Recall that \(N(v,\ell )\) is the number of self-avoiding walks of length \(\ell \) starting at v. Suppose \(\ell \ge a\log n\), where a is a constant depending upon the parameters \(\epsilon \), \(\beta \) and d which will be specified later. We first observe that

$$\begin{aligned} \mathbb {E}_{}\left[ \sum _{i=1}^\ell N(v,i)\right] \le \sum _{i=1}^\ell \left( \frac{d}{n}\right) ^i n^i \le d^{\ell }\frac{d}{d-1}, \end{aligned}$$

and hence by Markov’s inequality, we have \(\sum _{i=1}^\ell N(v,i) \le d^\ell \frac{d}{d-1}(1+\epsilon )^\ell \) with probability at least \(1 - (1+\epsilon )^{-\ell }\). By choosing a such that \(a\log (1+\epsilon ) \ge \beta + 2\), we see that this probability is at least \(1 - n^{-\left( \beta +2\right) }\). By taking a union bound over all \(\ell \) with \(a\log n \le \ell \le n\) and over all vertices v, we see that the connective constant \(\varDelta \) is at most \(d(1+\epsilon )\) with probability at least \(1-n^{-\beta }\). We therefore see that with probability at least \(1-n^{-\beta }\), the conditions of Theorem 1 are satisfied. This completes the proof.

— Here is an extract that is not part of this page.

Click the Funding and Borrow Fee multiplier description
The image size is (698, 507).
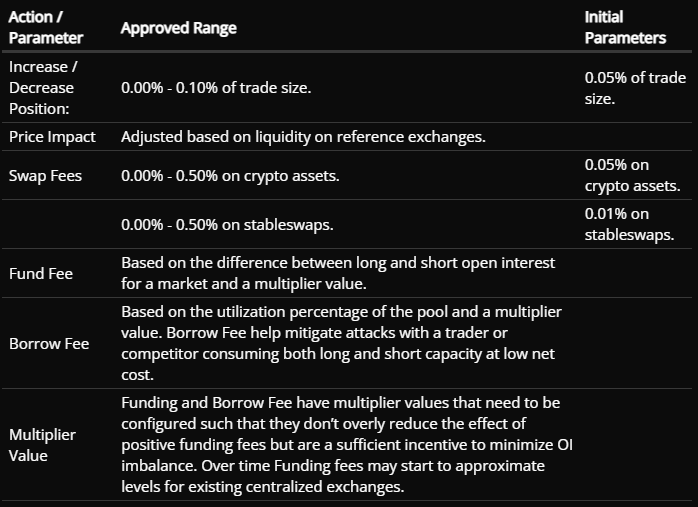(x=347, y=445)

5 A message for the monomer-dimer model

In this section, we apply the general framework of Sect. 3 to the monomer-dimer model. As in the case of the hard core model, the first step is to choose an appropriate message. Unfortunately, unlike the case of the hard core model where we could show that an already known message was sufficient, we need to find a new message function in this case. We claim that the following message works:

$$\begin{aligned} \phi (x) :=\frac{1}{2}\log \left( \frac{x}{2-x}\right) ,\quad \text {so that } \varPhi (x) :=\phi '(x) = \frac{1}{x(2-x)}. \end{aligned}$$
(14)

Note that \(\phi \) is strictly increasing and continuously differentiable on the interval (0, 1], and its derivative is bounded away from 0 on that interval. Thus, \(\phi \) satisfies the conditions required in the definition of a message (note that the bound b used in the definition is 1 in the case of the monomer-dimer model). Now, in order to apply Lemma 3, we first study the symmetrizability of \(\phi \) in the following technical lemma.

Lemma 7

Fix \(r \in (1, 2]\). The message \(\phi \) as defined in Eq. (14) is symmetrizable with exponent r with respect to the tree recurrences \(\left\{ f_{d,\gamma }\right\} _{d \ge 1}\) of the monomer-dimer model.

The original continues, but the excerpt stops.